Make strong casting decisions
Most famously, Mike Nichols directed the landmark film The Graduate. It was deeply innovative and was one of the most emblematic films of the 1960’s. The title role had been written for a WASP guy, yet he handed the part to Dustin Hoffman. They had an exchange that went along the lines of this:
“I can’t do this, I’m Jewish, this guy’s a California wasp. You should get some leading man type, like Redford.”
“But did you connect to the humour?”
“Yes, I thought it was a very funny script.”
“Well maybe the character is Jewish inside.”
To this day, Hoffman still calls this one of the biggest casting mistakes in the history of cinema, despite the fact that it launched his career.
He directed The Graduate right after his debut feature, Who’s Afraid of Virginia Woolf, which saw the Burton-Taylor duo deliver some of their most iconic screen performances. Nichols was a hired gun on the project, but Burton was quoted later on as saying: “I didn’t think I could learn anything in comedy anymore. But from him, I did.” That’s telling enough on the kind of insightful director Nichols could be.
Milk your script
Nichols came from comedy. He had a very successful career as a comedian with Elaine May, which provided a lot of training on how to work a scene for the stage. He also often said that playing in comedy clubs where the audience had a lot of alcohol in their system quickly taught you how to not be boring.

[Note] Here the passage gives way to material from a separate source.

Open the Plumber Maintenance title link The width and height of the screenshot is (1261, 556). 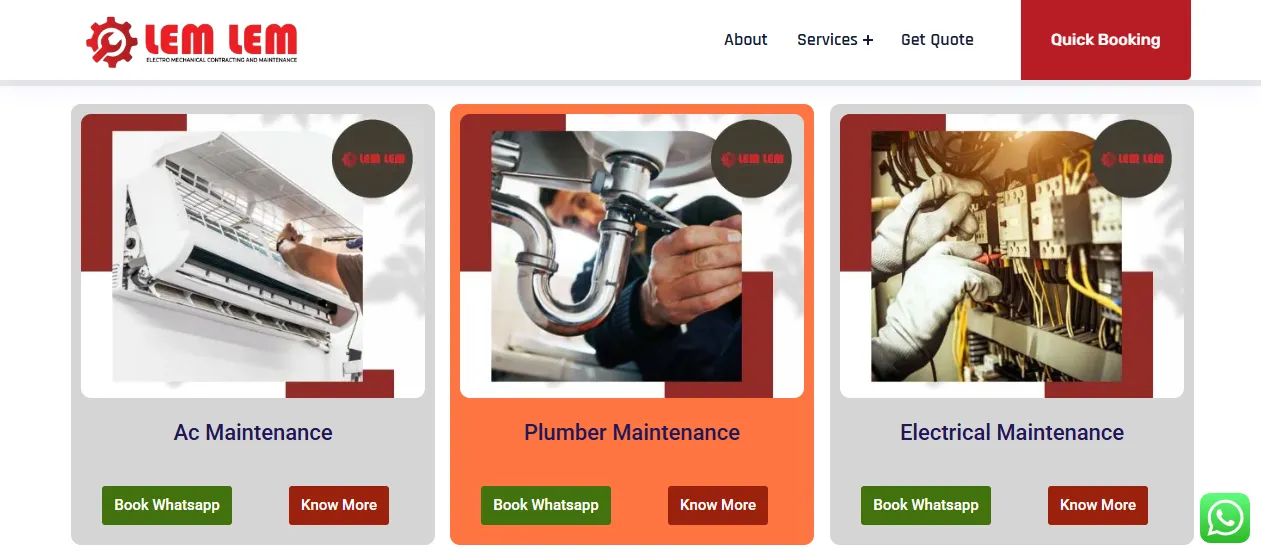pyautogui.click(x=632, y=433)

As a filmmaker, this lesson translates as finding what is really happening in a scene, which can be what the text says, or what it doesn’t say, what the text is hiding. By finding the event, the conflict in the scene, you know what’s your purpose as a director, what you have to show. This means you have to:
Find visual themes
Film is a visual medium. We express ourselves in metaphors. If you take The Graduate, for instance, you’ll find a couple of recurring visual themes. For instance, Mrs Robinson was thought of as the beast in the jungle, always on the hunt. Therefore, she always wore some animal-printed item, or was shown with lots of plants in the background (in the hotel bar or, iconically, in the “You’re trying to seduce me” scene).
Benjamin is the kid who’s drowning, so his trajectory is illustrated through water (the aquarium in the background when he gets home, then the many sequences in the swimming pool).
Embrace the unexpected
One of the most iconic moments in The Graduate (and there are many) was not really planned ahead. The first time Benjamin and Mrs Robinson are about to have sex. He decides to grab her breast, and she just doesn’t react. Anne Bancroft didn’t know he was going to do that, and Hoffman was caught of guard by her lack of reaction. Feeling embarrassed, he just went to the wall, turning his back to the camera, and banged his head on the wall. That made it into the movie, as it equally reflected the character.

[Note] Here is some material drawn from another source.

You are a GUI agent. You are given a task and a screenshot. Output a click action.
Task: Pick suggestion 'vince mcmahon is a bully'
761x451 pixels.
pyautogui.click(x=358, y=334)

Give multiple layers to your work
This is one of the most inspiring things he has done, in my opinion. It’s true for all of his films, and most iconically for The Graduate: the script was funny in itself, yet he added another layer to it, a touch of cynicism, and songs in the soundtrack that would affect the perspective of the audience. Using all the elements of the filmmaking process to affect the perspective and give tremendous emotional impact to a story -isn’t that what directing is all about?
Being BFF with Meryl Streep, Natalie Portman, and Julia Roberts doesn’t hurt.